▶ _ENTRIES SUPPLIED_:
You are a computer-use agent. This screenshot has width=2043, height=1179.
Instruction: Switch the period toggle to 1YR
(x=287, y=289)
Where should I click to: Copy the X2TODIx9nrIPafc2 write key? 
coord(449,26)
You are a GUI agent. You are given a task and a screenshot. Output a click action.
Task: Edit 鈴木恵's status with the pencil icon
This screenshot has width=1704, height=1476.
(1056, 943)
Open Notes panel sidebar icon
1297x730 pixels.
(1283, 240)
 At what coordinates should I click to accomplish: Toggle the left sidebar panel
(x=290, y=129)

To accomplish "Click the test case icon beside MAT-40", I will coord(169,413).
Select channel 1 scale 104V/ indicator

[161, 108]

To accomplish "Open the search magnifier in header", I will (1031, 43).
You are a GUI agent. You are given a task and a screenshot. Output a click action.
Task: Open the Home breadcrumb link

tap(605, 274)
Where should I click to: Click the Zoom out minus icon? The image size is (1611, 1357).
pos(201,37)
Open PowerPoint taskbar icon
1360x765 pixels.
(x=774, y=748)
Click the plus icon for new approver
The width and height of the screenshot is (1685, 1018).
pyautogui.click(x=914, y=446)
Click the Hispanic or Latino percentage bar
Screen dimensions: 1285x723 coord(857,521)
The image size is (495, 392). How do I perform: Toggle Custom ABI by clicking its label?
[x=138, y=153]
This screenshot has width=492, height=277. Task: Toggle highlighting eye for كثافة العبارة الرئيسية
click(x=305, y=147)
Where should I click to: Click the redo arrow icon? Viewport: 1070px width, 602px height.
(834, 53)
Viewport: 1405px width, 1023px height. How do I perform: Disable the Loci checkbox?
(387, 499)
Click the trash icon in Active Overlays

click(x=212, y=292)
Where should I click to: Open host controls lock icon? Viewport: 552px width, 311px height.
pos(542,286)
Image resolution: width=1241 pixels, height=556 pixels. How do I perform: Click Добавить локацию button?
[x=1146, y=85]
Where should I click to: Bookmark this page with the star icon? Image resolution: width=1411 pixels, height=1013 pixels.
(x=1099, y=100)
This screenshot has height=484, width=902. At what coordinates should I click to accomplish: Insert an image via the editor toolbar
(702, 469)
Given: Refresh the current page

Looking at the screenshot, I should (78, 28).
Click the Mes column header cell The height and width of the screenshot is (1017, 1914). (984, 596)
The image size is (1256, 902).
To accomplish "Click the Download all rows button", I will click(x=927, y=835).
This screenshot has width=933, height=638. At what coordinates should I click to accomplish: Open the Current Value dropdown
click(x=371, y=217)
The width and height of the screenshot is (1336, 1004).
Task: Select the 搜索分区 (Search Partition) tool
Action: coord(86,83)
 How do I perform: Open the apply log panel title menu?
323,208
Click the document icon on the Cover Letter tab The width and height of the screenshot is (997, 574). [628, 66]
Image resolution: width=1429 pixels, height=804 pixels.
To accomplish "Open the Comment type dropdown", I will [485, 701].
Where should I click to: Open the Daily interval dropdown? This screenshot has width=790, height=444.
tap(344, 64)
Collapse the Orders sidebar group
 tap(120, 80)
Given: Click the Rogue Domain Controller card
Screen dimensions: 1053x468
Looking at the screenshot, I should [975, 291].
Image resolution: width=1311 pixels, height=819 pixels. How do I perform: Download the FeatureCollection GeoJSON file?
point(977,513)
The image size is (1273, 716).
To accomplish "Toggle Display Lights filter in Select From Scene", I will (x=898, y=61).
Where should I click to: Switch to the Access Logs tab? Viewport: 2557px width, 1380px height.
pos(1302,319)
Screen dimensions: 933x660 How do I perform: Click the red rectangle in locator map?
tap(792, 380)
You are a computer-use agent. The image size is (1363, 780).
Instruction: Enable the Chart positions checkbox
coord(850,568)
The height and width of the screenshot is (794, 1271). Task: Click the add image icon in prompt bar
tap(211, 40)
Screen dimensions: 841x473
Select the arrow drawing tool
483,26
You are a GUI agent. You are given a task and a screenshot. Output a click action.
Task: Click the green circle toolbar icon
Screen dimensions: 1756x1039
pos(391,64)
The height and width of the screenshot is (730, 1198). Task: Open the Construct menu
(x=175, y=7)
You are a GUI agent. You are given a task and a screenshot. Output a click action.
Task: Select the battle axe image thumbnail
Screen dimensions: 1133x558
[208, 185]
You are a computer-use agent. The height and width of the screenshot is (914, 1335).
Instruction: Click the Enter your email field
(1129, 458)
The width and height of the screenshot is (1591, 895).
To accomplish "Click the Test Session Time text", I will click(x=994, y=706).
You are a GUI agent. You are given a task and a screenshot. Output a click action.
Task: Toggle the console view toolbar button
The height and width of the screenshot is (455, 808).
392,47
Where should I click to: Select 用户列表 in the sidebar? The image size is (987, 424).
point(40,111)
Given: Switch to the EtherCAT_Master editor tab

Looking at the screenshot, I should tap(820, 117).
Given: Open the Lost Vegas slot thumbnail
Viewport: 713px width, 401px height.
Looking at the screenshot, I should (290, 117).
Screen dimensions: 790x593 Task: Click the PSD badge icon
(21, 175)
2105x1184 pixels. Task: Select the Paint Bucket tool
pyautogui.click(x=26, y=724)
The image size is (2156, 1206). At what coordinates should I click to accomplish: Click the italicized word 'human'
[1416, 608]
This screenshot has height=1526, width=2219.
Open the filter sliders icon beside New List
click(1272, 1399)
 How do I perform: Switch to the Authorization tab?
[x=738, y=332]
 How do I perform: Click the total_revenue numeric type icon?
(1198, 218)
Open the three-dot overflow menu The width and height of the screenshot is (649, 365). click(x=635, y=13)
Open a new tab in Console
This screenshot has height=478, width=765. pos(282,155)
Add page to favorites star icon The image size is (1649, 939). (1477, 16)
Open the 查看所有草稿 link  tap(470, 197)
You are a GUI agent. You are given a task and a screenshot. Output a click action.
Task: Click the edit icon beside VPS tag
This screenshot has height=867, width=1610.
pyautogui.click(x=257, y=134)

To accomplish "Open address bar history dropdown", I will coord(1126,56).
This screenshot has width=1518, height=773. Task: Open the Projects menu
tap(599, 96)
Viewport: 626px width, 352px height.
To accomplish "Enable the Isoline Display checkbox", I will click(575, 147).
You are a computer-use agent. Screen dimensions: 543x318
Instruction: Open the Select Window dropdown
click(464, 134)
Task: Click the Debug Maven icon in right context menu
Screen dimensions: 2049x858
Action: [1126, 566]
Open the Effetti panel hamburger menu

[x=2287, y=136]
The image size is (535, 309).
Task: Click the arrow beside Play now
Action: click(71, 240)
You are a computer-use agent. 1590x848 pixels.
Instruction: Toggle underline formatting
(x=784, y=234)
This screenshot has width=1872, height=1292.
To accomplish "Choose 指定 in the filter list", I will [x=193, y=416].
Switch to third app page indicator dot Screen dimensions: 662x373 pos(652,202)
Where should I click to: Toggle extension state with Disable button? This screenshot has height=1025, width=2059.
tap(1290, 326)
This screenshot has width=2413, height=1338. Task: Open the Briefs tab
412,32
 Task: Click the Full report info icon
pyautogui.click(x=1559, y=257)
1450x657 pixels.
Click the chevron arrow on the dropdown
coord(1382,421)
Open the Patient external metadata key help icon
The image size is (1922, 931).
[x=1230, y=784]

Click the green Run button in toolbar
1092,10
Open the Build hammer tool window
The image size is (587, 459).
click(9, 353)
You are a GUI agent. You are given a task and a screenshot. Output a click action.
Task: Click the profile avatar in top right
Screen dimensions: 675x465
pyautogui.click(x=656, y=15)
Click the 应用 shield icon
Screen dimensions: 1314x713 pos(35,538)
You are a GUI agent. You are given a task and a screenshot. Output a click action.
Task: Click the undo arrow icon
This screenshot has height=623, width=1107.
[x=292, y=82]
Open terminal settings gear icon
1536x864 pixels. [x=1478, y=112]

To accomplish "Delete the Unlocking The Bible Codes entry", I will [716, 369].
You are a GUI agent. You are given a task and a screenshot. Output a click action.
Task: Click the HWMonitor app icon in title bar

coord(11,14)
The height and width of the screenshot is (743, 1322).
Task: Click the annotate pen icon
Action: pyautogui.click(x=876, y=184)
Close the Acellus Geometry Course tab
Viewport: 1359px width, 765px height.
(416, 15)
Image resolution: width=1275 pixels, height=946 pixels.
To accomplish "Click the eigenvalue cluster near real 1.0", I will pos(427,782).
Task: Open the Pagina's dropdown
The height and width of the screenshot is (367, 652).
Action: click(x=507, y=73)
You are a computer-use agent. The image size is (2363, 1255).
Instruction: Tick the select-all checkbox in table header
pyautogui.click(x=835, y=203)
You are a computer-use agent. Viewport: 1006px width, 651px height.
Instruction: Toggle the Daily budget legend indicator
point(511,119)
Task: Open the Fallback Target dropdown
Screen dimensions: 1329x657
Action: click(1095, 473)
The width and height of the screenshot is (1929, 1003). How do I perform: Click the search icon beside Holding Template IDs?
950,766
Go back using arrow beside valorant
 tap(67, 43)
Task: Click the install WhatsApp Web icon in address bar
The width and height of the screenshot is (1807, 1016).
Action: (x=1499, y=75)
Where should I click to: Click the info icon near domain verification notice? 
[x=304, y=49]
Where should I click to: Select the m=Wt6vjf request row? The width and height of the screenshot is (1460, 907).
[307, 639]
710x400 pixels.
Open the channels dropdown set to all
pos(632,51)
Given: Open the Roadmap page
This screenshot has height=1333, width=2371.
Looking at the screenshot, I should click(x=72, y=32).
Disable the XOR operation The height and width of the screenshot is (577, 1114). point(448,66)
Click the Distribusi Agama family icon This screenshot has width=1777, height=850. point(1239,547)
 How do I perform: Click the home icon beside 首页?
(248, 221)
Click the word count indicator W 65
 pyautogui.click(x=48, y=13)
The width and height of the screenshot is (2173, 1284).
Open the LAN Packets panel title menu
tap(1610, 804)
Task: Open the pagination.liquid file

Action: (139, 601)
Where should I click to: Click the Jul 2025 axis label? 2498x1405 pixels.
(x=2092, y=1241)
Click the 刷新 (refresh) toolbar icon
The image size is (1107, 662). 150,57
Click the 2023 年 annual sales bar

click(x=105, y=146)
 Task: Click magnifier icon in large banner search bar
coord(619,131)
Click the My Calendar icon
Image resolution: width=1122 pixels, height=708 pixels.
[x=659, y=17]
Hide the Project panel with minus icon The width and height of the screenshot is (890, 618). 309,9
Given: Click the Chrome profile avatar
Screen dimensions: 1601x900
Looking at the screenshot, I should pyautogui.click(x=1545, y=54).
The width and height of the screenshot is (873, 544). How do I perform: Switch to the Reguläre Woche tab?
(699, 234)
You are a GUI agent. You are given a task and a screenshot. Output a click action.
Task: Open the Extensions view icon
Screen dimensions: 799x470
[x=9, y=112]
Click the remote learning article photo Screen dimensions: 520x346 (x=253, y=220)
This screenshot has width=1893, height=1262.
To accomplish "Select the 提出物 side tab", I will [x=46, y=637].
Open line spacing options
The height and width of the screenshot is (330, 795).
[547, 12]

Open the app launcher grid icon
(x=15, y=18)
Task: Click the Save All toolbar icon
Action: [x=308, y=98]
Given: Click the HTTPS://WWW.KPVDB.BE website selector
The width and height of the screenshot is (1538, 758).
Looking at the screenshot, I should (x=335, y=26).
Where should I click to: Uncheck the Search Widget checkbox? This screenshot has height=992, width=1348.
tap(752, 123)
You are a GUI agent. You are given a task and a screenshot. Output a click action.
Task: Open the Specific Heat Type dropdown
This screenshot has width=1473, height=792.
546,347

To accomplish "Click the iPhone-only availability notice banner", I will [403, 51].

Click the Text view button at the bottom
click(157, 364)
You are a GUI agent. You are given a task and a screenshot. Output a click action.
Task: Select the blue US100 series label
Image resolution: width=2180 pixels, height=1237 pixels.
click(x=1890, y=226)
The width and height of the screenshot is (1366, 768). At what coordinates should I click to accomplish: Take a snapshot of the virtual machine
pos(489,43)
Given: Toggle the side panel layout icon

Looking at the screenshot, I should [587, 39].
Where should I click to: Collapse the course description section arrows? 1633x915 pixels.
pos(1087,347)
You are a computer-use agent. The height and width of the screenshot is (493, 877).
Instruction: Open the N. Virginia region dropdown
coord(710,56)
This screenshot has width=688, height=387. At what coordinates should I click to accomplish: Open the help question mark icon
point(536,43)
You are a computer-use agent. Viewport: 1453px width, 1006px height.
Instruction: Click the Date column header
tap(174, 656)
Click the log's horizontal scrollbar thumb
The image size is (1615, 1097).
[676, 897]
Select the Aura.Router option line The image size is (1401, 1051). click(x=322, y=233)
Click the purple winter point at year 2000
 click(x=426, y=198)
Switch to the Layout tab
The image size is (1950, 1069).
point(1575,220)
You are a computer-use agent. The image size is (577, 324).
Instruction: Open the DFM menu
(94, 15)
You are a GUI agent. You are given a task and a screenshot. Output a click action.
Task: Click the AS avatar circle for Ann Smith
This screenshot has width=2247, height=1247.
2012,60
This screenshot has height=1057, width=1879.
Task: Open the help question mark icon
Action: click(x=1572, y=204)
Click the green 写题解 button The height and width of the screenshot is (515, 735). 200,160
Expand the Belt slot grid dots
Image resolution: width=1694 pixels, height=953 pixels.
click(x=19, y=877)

▶ _EXERCISE BRIEF_: From the data above, pick out each line containing "Display" and copy it.

▶ _WRITTEN SOLUTION_:
To accomplish "Toggle Display Lights filter in Select From Scene", I will (x=898, y=61).
To accomplish "Enable the Isoline Display checkbox", I will click(575, 147).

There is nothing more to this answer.